Skip any image you find and restate the rest of the data word for word.

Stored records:
|---|
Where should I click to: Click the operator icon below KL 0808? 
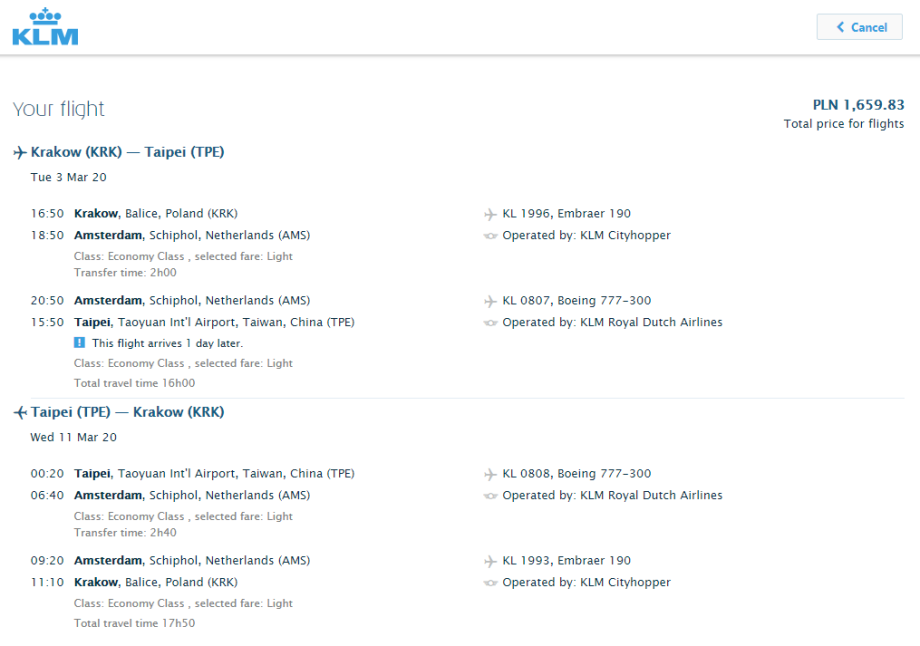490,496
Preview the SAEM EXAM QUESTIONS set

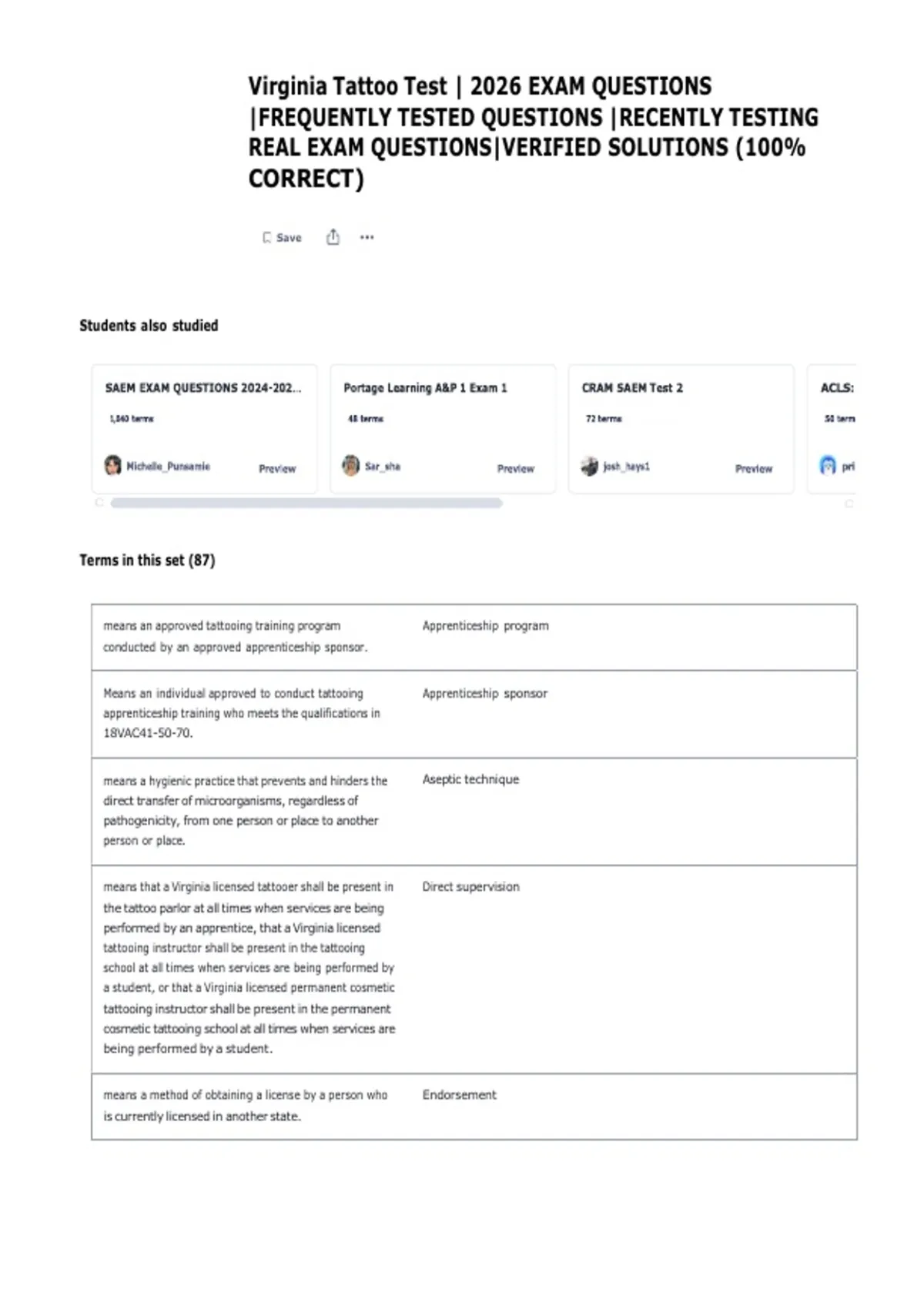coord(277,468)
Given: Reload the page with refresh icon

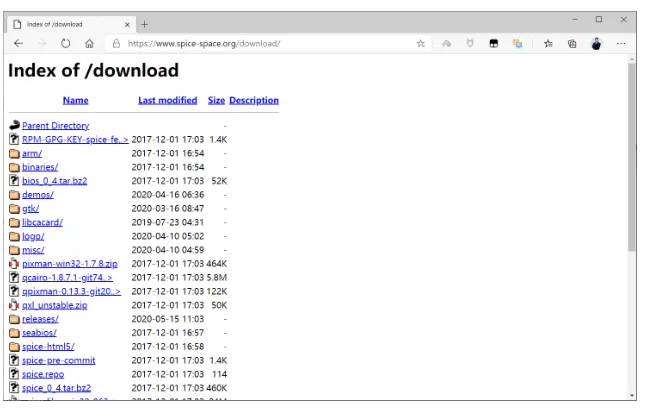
|---|
ANSWER TO THIS EXERCISE:
Where should I click to: Click the operator icon below KL 0808? 
490,496
Preview the SAEM EXAM QUESTIONS set

coord(277,468)
Given: Reload the page with refresh icon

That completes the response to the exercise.